What to work on =>
(a) Read the Buenos Aires travel post and decide whether each statement agrees with it: (i) visitors must pay to enter the Museo National de Bellas Artes; (ii) other people joined the Recoleta City Tour; (iii) the horse in the San Martín statue was really a mule. Answer yes or no for each and quote the deciding words from the post.
(b) According to the Buenos Aires travel post, who gave the Torre Monument?
(c) Extend the Buenos Aires travel post, picking up right after its final line.

*** Passage provided Section Begins ***

Buenos Aires: Paris of South America

Still suffering from jetlag we had yet another late start to our day and did not leave the studio until close to 1pm. We started our day with a visit to the Museo National de Bellas Artes (free admission) which has the best art collection in Latin America and largest collection of Argentine art. After two days of walking everywhere, we decided to take a break from the marathon walks and took the convenient subway or SUBE to the museum.

Argentina Buenos Aires

The museum’s extensive collection consists of gloomy Flemish and Dutch paintings, some impressionist, great Rodin pieces and a wonderful selection of Latin American artists including the Argentine artist Xul Solar whose work was influenced by Klee and Kandinsky, two of D’s favorite artists.

Walking Tour of Retiro/Recoleta

After the museum we wander down to San Martin Plaza to take advantage of a free walking tour being offered by BA Free Tours. The tour we were going on was the Recoleta City Tour to learn about Aristocratic Buenos Aires. We were the only ones who showed up so we pretty much had our own private tour. Our guide Jime, who is a Porteña  (Buenos Aires native), was a great story teller and drew us in with interesting historical facts, humorous insights into the mind of Argentines and cheap gossip about the aristocracy of Recoleta. We learned about the significance of the monuments, history of palaces, and why Buenos Aires is called the Paris of South America. (Psst it’s because the Argentine aristrocrats built the wide avenues, palaces and squares to very much be like Paris). Seriously this area looks exactly like Paris except the people are not as snooty. We ended the tour at the Cementerio de la Recoleta where she told us about the strange events surrounding Evita’s corpse. Think body snatching, necrophilia and secret graves.

San Martin Plaza:  Monument to honor José de San Martín, one of the liberators of Spanish South America.

Fun Fact:  The obligatory statue of José de San Martín on a horse that is supposed to depict the crossing of the Andes was actually done on a mule. The mule gets no glory.

Torre Monument:  Given by the local British community to mark the centennial celebration of the May revolution.

Fun Fact:  Prior to 1982 the clock tower was called the Tower of the English. What event in 1982 led to the renaming of this tower?  Bueller?

*** Passage provided Section Ends ***
*** Information provided Section Begins ***

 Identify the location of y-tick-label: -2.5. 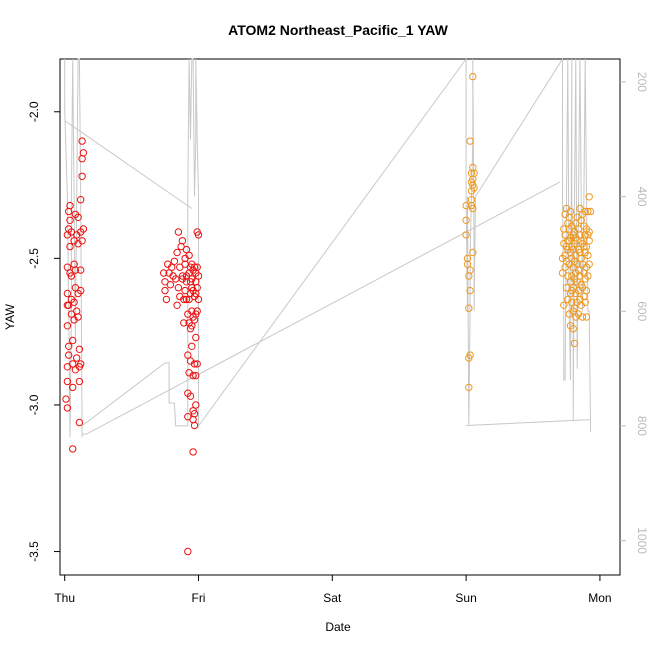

*** Information provided Section Ends ***

Responses per task =>
(a)
(i) No: "(free admission)"
(ii) No: "We were the only ones who showed up"
(iii) Yes: "was actually done on a mule"

(b) The local British community.

(c)
Argentina Buenos Aires
Torre Monument

Gomero de la Recoleta:  The oldest Ficus tree in Buenos Aires. It’s enormous with branches spreading out over 50 meters.

Fun Fact:  They replaced one of the metal struts that support the huge branches with a sculpture of Atlas (holding the weight of the world?).

Argentina Buenos Aires
That’s Jime in the background.
San Telmo Sunday Market

On Sunday we hit the popular Sunday Fair in San Telmo, Buenos Aires oldest neighborhood. Lined with cobblestone streets, colonial buildings and cafes, San Telmo is another one of those neighborhood loaded with European charm. The market was huge and extended 20 city blocks filled with stalls selling antiques, crafts and souvenirs.

Argentina Buenos Aires
San Telmo Weekend Market

We were also able to catch a Tango street performance at the market.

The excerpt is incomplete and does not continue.